Equally, pharmas will have to pay more attention to the developing world if they hope to understand the genetic basis for variable drug responses.

pharmas will have to pay more attention to the developing world if they hope to understand the genetic basis for variable drug responses.

Western Focus

Data is hard to pin down, but according to a 2002 report in The Lancet, a report the World Bank also cites, only 16 out of 1,393 new drugs marketed between 1975 and 1999 were registered for diseases that were more prevalent in the developing world than in the West. “It is known that even the most successful drug cures—optimally—only 40 percent of the target population,” says Govindarajan Padmanaban, a researcher at Bangalore’s Indian Institute of Science. Global drug firms, he asserts, will have to focus on sub-populations using the tools of pharmacogenomics.

The cost of developing a drug, depending on which research firm you talk to, typically runs anywhere from $700 million to $1 billion. But the economics of success get trickier in an era of pinpoint medications—and so, the thinking goes, a rich crop of genetically diverse patient groups from the developing world will become an integral part of the clinical testing rather than just remain a cost arbitrage. In other words, testing in the developing world becomes essential, not just the cheap option it started out as.

Over the years, pharmas focused on developing mass-market drugs for dispensing in limited doses. But the rise of pharmacogenomics, which digs down into hereditary responses to drugs, has widened the scope of individualized medicines—and researchers like Abdallah S. Daar and Peter Singer, from the Canadian Program on Genomics and Global Health at the University of Toronto, say regulation will play a significant role in pushing trends in this direction.

In 2000, GlaxoSmithKline voluntarily withdrew Lotronex, originally approved in the United States by the Food and Drug Administration, after reports of adverse reactions to the medication for irritable bowel syndrome. But then patient and physician groups succeeded in convincing the FDA to recertify the drug in 2002, arguing that it had proved remarkably effective. The regulator, in turn, required GlaxoSmithKline to study the relationship between adverse events and genetic profiles as part of its post-marketing commitment. Now, the company is looking for links between adverse reactions and specific genetic profiles.

Changed Disciplines

Despite the history of big returns on blockbuster drugs, it appears the model has reached a watershed, one being the slowdown in submissions for new drug approvals—down from 131 in 1996 to 113 in 2004.

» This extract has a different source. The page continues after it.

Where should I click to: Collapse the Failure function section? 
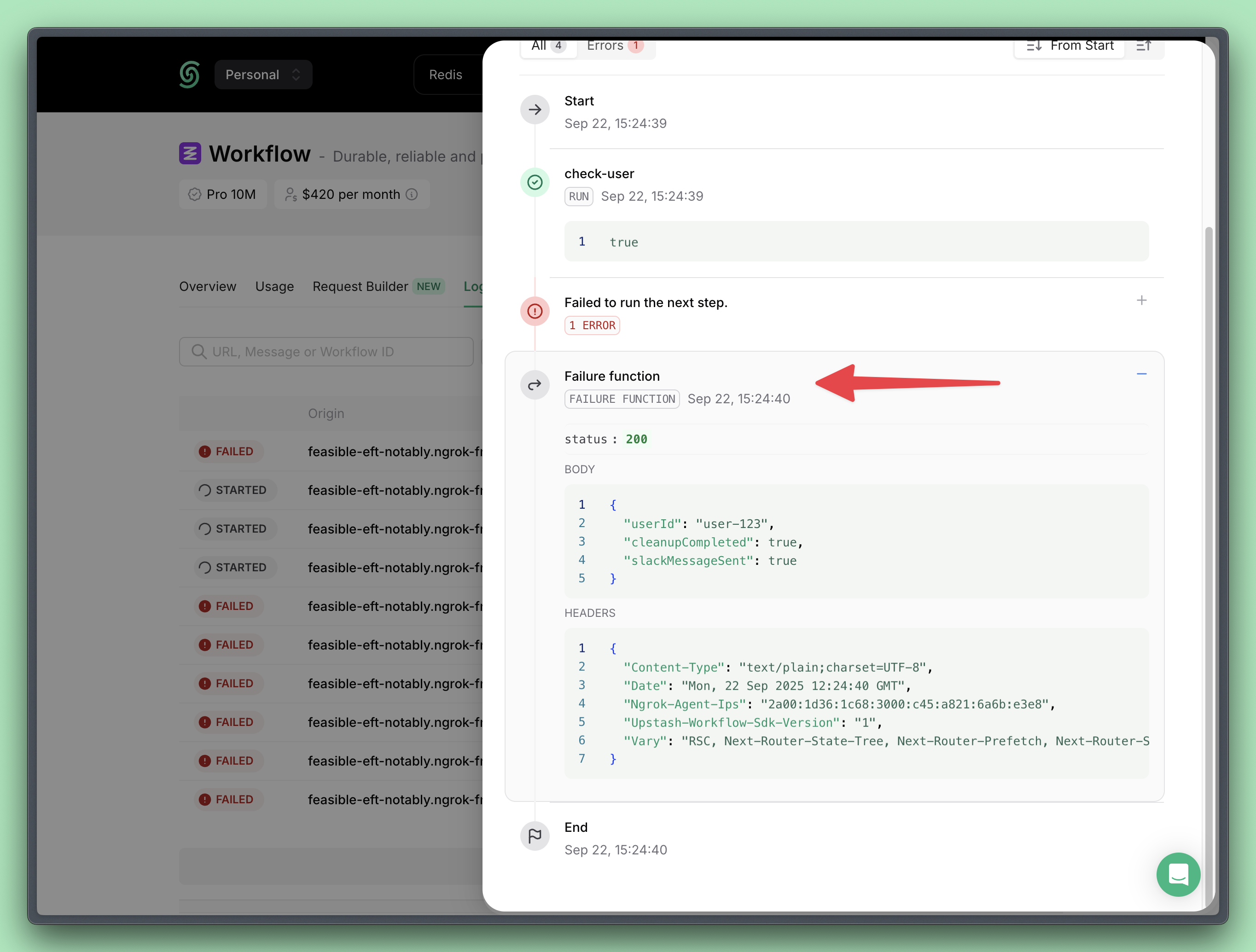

Besides pointing to a new business model, the falling numbers also suggest that as fewer new drugs move through development, drug firms will be forced to re-examine blockbuster prospects to ensure that the chances of withdrawal are minimized further.

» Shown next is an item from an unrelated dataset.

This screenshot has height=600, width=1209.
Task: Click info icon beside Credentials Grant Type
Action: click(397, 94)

Whatever moves down the pipeline, deeper investigations into responses are needed, argues Penn’s Dr. Fitzgerald, and that calls for the drug industry to develop new skills. “We need a new discipline—translational medicine and therapeutics—to train a new cadre of investigators,” says Dr. Fitzgerald.

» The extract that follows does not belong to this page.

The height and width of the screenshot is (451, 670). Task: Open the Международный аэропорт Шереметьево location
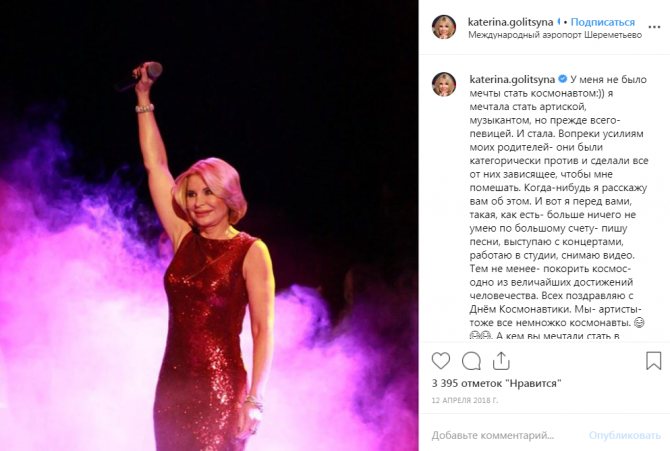[555, 35]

If he had his way, investigators would be trained to use both preclinical and clinical data much more efficiently and quantitatively. Devising ways to pool research data more coherently wouldn’t hurt either, he says. The spike in cardiovascular event risk in trials of colorectal cancer drug COX-2—leading to its suspension in December 2004—might have been avoided had findings from studies of basic mouse and human pharmacology, epidemiology, clinical trials, and the regulatory bodies not been kept segregated, or so it has been argued. “We need to integrate those types of expertise together with emerging technologies in order to find safer and more effective drugs,” says Dr. Fitzgerald.